**REQUIREMENT A**
In the thread below on polymorphic genes in exome sequencing, do these statements agree with what it says? Answer yes or no for each, and quote the deciding words. (i) The KIR gene family is described as extensively copy-number polymorphic. (ii) MUC4 was ruled out as a candidate by an effect prediction with SIFT and PolyPhen. (iii) One poster says POTEH comes up regularly.
**REQUIREMENT B**
Carry on the thread below about polymorphic genes in exome sequencing, picking up after its final post.

**SUPPLIED TEXT**
------------------------------------------------

To filter variants in exome sequencing there are some polymorphic genes which usually filter out. I have listed some of them in below. Is there any documented(reliable) list for this? Based on your experience if you know extra genes please add to this list.
Several MUC genes
Several OR genes (olfactory receptor genes)
Several USP genes
CTBP2
MLL3
CDC27
HTDIN
C21orf29
FLG
HRNR
RP1L1
MAGEC
RHD
Opsins(OPN…)
complement C4(C4A,C4B)
HLA genes
CYP2D6
KIR(killer receptor)gene family
The KIR (Killer receptor) gene family is known to be extensively copy-number polymorphic. E.g., http://www.plospathogens.org/article/info%3Adoi%2F10.1371%2Fjournal.ppat.1002436
Very interesting idea. I have personally come across MUC4, KIR3DL1, and HYDIN as candidates in a family exome study recently. They weren't ruled out as potential candidates when I did an effect prediction with SIFT and PolyPhen.
Such a list could be very helpful to help further filter candidate genes in exome studies.
Thanks I will consider HYDIN.Does anyone else has experience in HYDIN? Actually the problem with these polymorphic genes is more.Even you can predict by SIFT or PolyPhen a damaging variant but indeed they are not a real causative variant or you can not confirm them by sanger method.
Yes, my post below mentions that HYDIN is a false positive. Hao Hu in our lab wrote a nice bayesian method to test for false positives in VAAST.
A definitely under appreciated issue in exome sequencing - I find POTEH pops up regularly in addition to these (all of which I recognise!)

------------------------------------------------

**INFORMATION PROVIDED**

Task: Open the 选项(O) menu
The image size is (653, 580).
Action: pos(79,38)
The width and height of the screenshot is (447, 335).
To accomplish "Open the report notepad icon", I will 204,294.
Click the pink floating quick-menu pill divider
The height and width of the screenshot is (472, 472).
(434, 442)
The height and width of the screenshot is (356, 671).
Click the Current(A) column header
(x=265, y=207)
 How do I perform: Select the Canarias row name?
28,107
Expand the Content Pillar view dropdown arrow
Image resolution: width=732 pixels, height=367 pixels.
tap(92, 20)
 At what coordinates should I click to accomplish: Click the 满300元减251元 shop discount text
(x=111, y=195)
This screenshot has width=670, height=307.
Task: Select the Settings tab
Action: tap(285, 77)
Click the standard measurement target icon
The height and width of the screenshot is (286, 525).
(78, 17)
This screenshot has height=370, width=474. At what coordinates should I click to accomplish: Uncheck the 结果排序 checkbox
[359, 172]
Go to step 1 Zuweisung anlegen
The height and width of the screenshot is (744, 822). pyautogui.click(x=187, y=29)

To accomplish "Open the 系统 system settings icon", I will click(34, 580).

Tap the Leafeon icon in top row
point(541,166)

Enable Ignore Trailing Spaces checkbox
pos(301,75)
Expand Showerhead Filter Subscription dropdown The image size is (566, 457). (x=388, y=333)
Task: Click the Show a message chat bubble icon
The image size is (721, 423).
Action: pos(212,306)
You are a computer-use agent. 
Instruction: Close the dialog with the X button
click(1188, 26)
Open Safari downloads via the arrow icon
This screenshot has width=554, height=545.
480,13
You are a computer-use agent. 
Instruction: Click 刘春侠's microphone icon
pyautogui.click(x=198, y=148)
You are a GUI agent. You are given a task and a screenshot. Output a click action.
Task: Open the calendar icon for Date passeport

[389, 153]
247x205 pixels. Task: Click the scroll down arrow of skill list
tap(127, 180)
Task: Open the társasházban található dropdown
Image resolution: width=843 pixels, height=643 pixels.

------------------------------------------------

**EXERCISE RESPONSE A**
(i) Yes: "The KIR (Killer receptor) gene family is known to be extensively copy-number polymorphic."
(ii) No: "They weren't ruled out as potential candidates when I did an effect prediction with SIFT and PolyPhen."
(iii) Yes: "I find POTEH pops up regularly in addition to these"

**EXERCISE RESPONSE B**
This post would be more helpful to those of us with less experience in exome sequencing if you gave a brief background (or a link) explaining why these genes are particularly troublesome.
thanks for you advice.Actually in exome sequencing you will have almost all exon sequences(In human around 180000 exons) then you compare these sequences with a reference and finally you will have around 40000 or more variants(depend on you kit and method). But which one is causative?you should start to filter step by step to have some real candidates.We have problem in this step with polymorphic genes like HLA.So we try to carefully filter out them.
Thanks Omid, I understand the principle (I work in cancer genetics myself as it happens) but I would be careful about a priori blacklisting some genes because they are more frequently polymorphic. For some kinds of analysis, that is where the signal is (e.g. HLA variations are associated with various diseases).
Yes thanks for your comment.I am agree with you.For example cdc27 is a common polymorphic gene but recently I found an article which mentioned cdc27 has an interaction with my causative gene.So I deleted cdc27 from my list.